REQUIRED WORK | In the data below, restate exactly the lines from the one with "Task: Cancel the Insert Section Zoom dialog" to the final line, both included, but not the pictures.

MATERIAL FOR THE TASK |
((

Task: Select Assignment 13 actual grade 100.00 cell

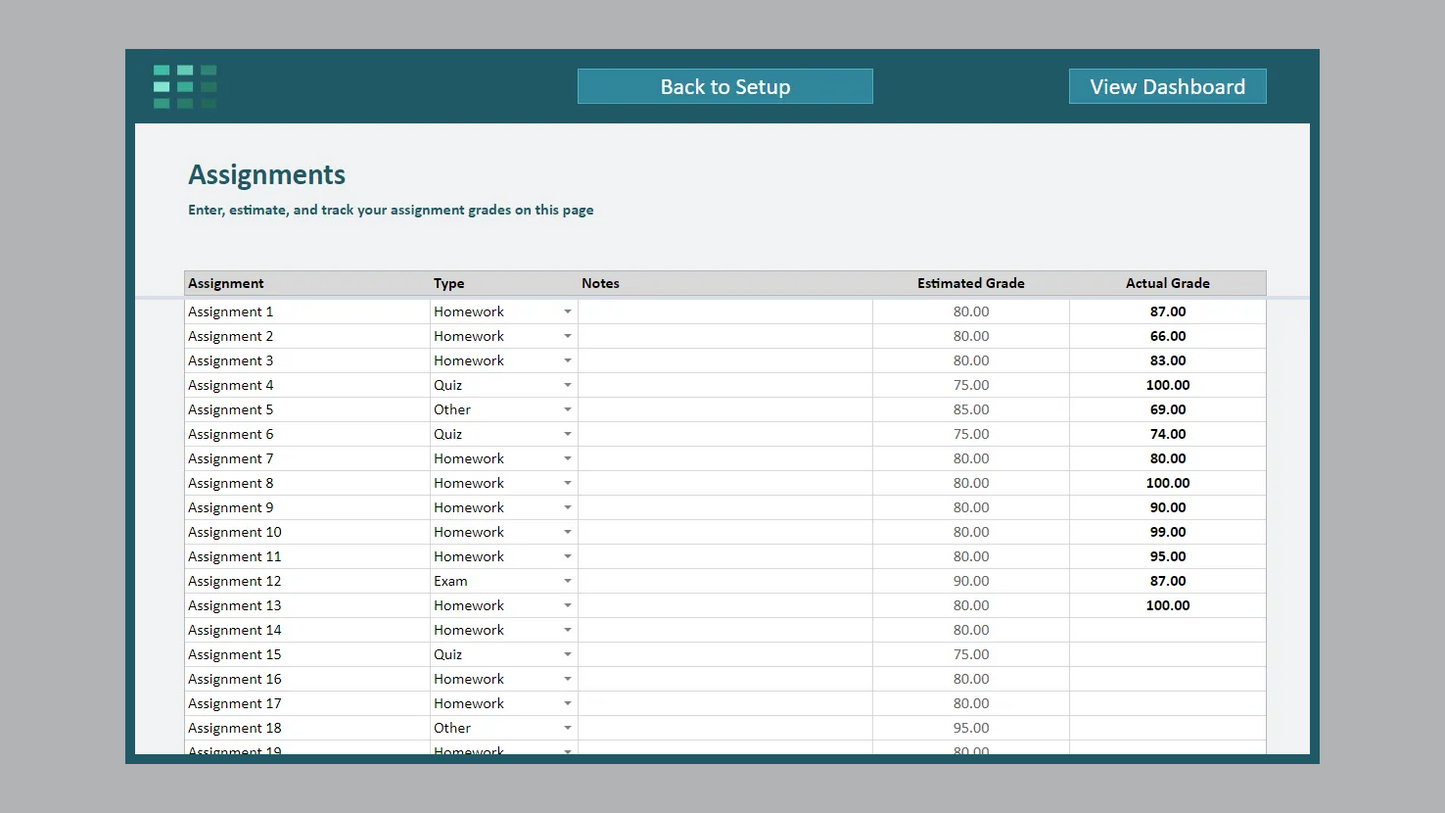Action: click(1167, 606)
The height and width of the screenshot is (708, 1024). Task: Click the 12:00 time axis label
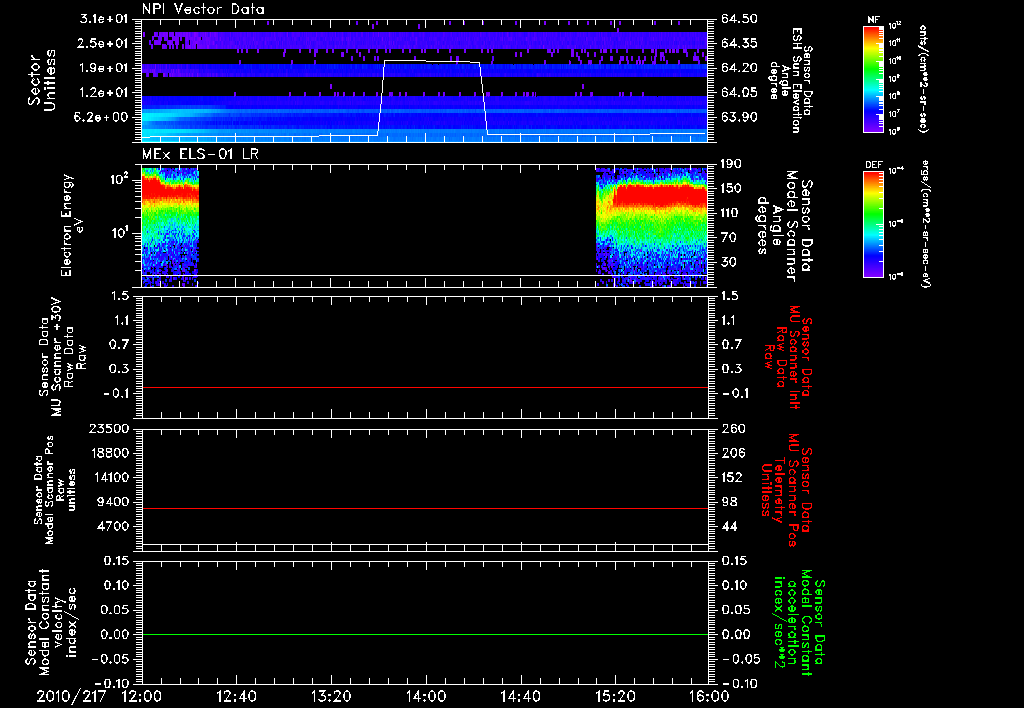coord(141,696)
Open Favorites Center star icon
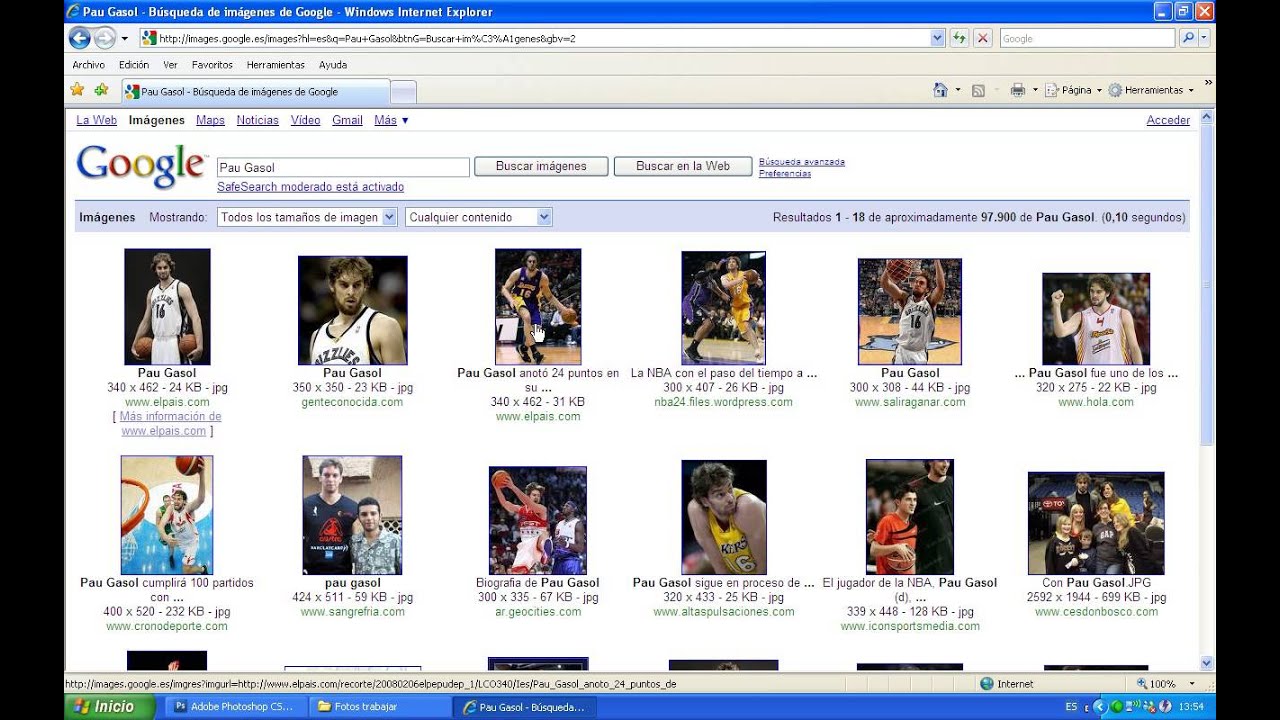 click(77, 90)
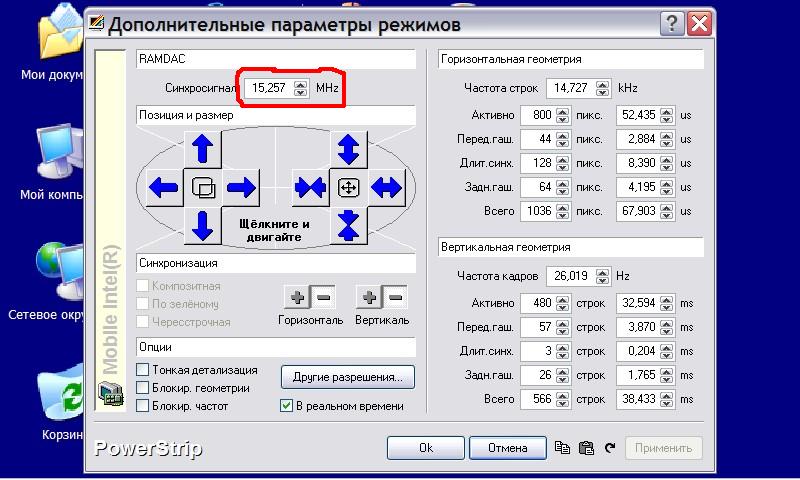
Task: Click the move screen right arrow
Action: point(241,187)
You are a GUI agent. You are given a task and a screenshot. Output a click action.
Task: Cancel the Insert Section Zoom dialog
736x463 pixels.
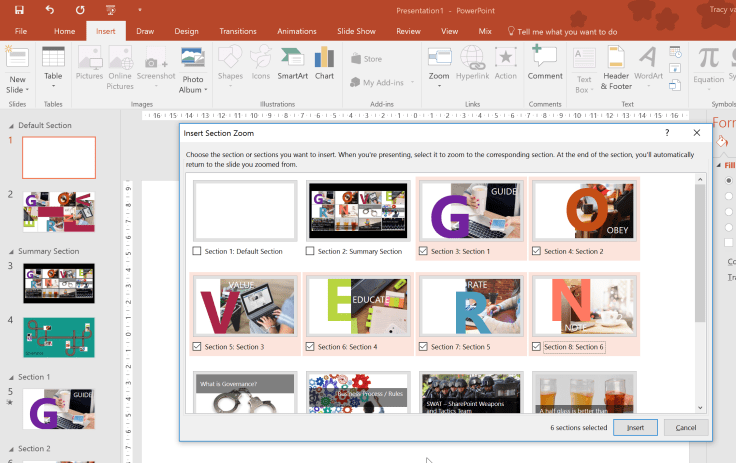tap(686, 428)
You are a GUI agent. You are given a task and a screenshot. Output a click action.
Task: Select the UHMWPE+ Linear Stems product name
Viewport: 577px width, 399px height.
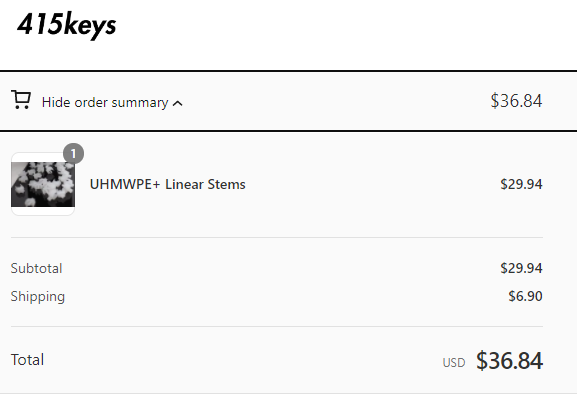coord(167,184)
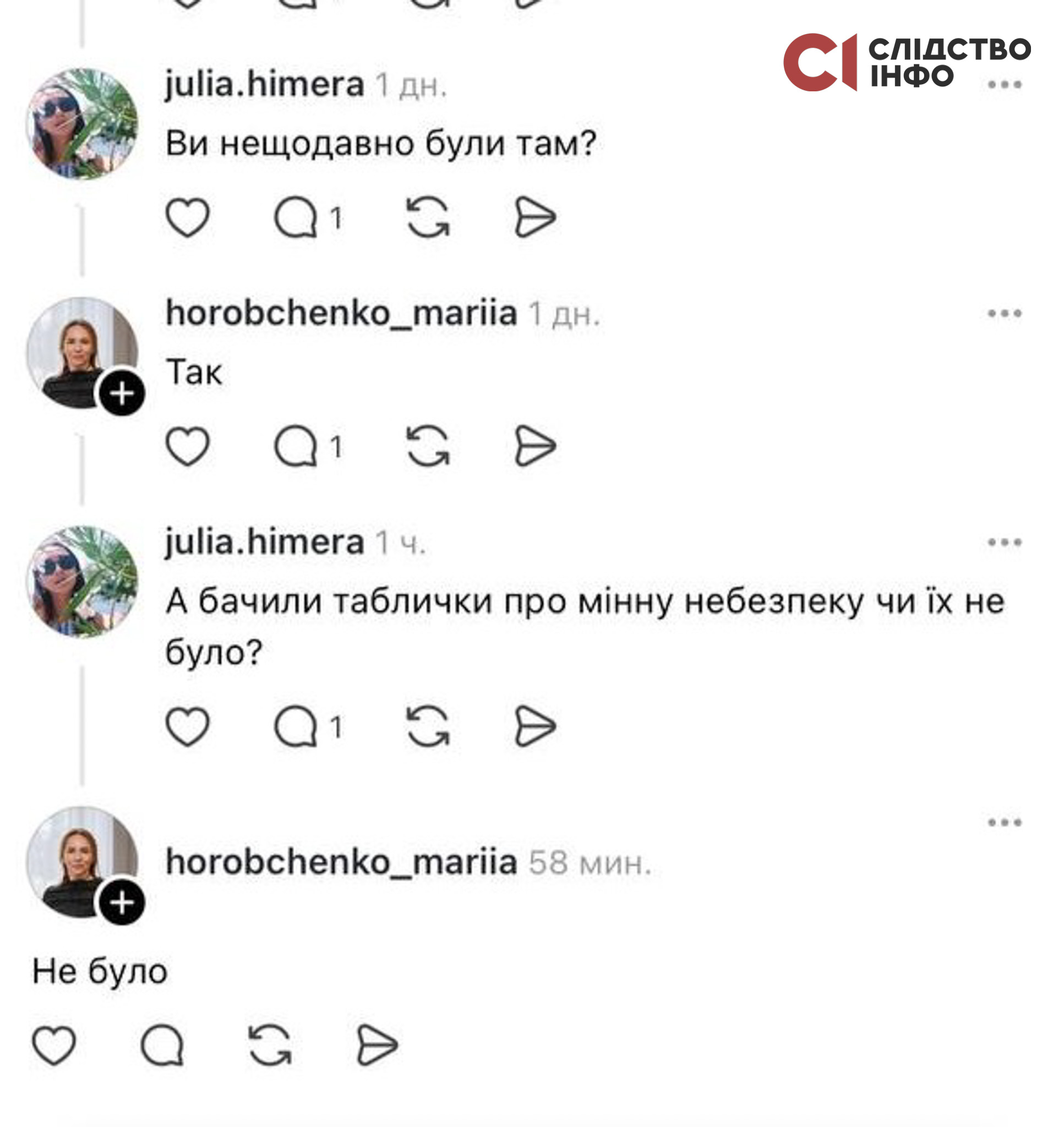1064x1127 pixels.
Task: Share julia.himera's "Ви нещодавно були там?" comment
Action: pyautogui.click(x=534, y=218)
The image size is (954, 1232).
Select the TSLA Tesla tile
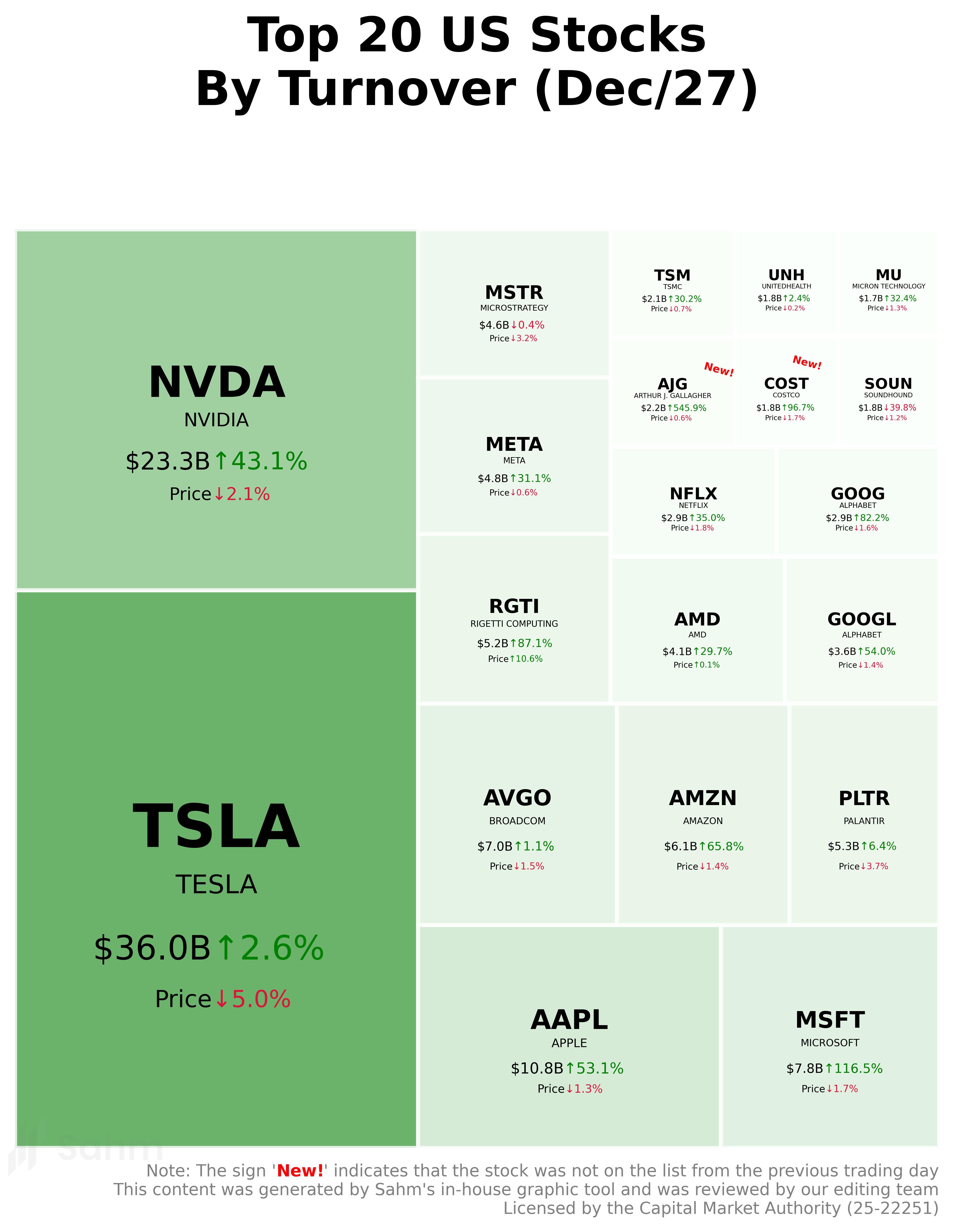coord(216,869)
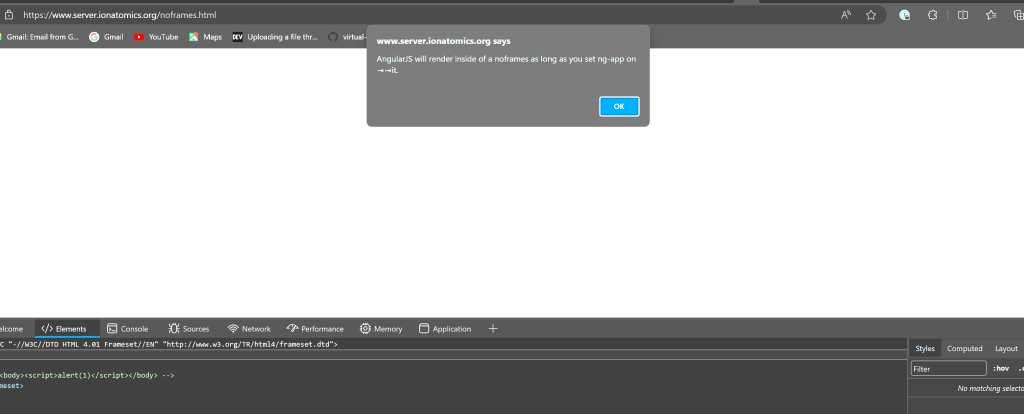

))

RESULT FOR THIS EXERCISE |
Task: Cancel the Insert Section Zoom dialog
736x463 pixels.
tap(686, 428)
You are a GUI agent. You are given a task and a screenshot. Output a click action.
Task: Select the UHMWPE+ Linear Stems product name
Viewport: 577px width, 399px height.
coord(167,184)
1064x1127 pixels.
Task: Share julia.himera's "Ви нещодавно були там?" comment
Action: pyautogui.click(x=534, y=218)
The image size is (954, 1232).
Select the TSLA Tesla tile
coord(216,869)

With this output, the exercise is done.